The lawmakers voted 23-13 to approve the H.R. 1173, the Fiscal Responsibility and Retirement Security Act bill. The only committee member who crossed party lines was Rep. Ron Kind, D-Wis., who voted for the bill.
Many other Democrats at the markup said that they believe the CLASS program law has problems, but they expressed sadness at the idea of officially repealing the CLASS law without creating an alternative.
Rep. Sander Levin, D-Mich., the highest-raking Democrat, said private long-term care insurance (LTCI) now pays for only about 7% of U.S. long-term care services, while Medicaid is spending more than $100 billion per year on LTC services.
Levin and other Democrats suggested that repealing CLASS without providing an alternative seems to be a cynical, partisan action.
"I can see the headlines coming," said Rep. Jim McDermott, D-Wash. "I can see what this is about. It's another PR stunt. I'm sure Jon Stewart, Stephen Colbert and the other news reporters will have great fun with this stunt."
Republicans argued that officially repealing the CLASS Act is more than a partisan ploy, and that leaving the program in a state of unimplemented limbo could lead to complications, such as the possibility that a lawsuit could force HHS to implement the program.
Some Republicans talked about their own parents' experiences with LTC and said they care deeply about developing an alternative to the CLASS program.
Rep.
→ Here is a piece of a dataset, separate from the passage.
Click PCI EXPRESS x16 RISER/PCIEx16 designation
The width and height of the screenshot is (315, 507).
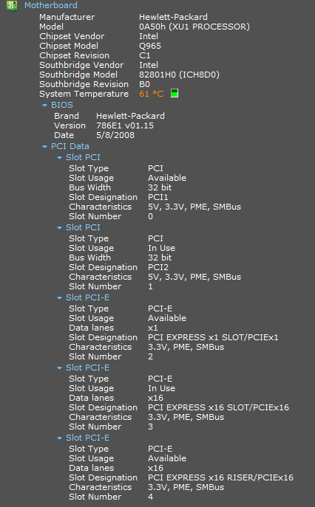(220, 478)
Charles Boustany, R-La., the sponsor of H.R. 1173 and a medical doctor, said that he had
One solution to reforming the system would be to change the laws governing private LTCI, Boustany said.
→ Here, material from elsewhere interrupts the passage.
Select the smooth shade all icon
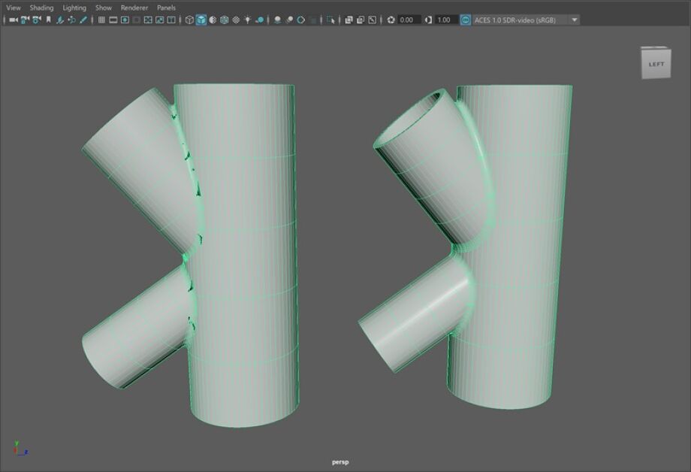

"We should work together in a bipartisan way to make this easier to purchase and more affordable," Boustany said.
Rep. Charles Rangel, D-N.Y., said he wishes lawmakers could add an amendment to the bill stating that they have agreed to address the LTC crisis.
"Sometimes," Rangel said, "no matter how much we try to work together, the politics of the majority, and the minority, overwhelms our ability work together."
The CLASS Act, part of the Patient Protection and Affordable Care Act of 2010 (PPACA), was supposed to create a voluntary LTC program for most working Americans. U.S. Department of Health and Human Services (HHS) actuaries agreed with Republican critics of the CLASS Act that there appears to be no way to implement the program without creating a "death spiral" that would lead to ever dwindling enrollment and ever escalating rates.
HHS officials said they had suspended efforts to implement the program.
Ways and Means is one of several committees looking at H.R. 1173, and Ways and Means Chairman Dave Camp, R-Mich., said the committee had to act by Feb. 1 to keep its referral for the bill.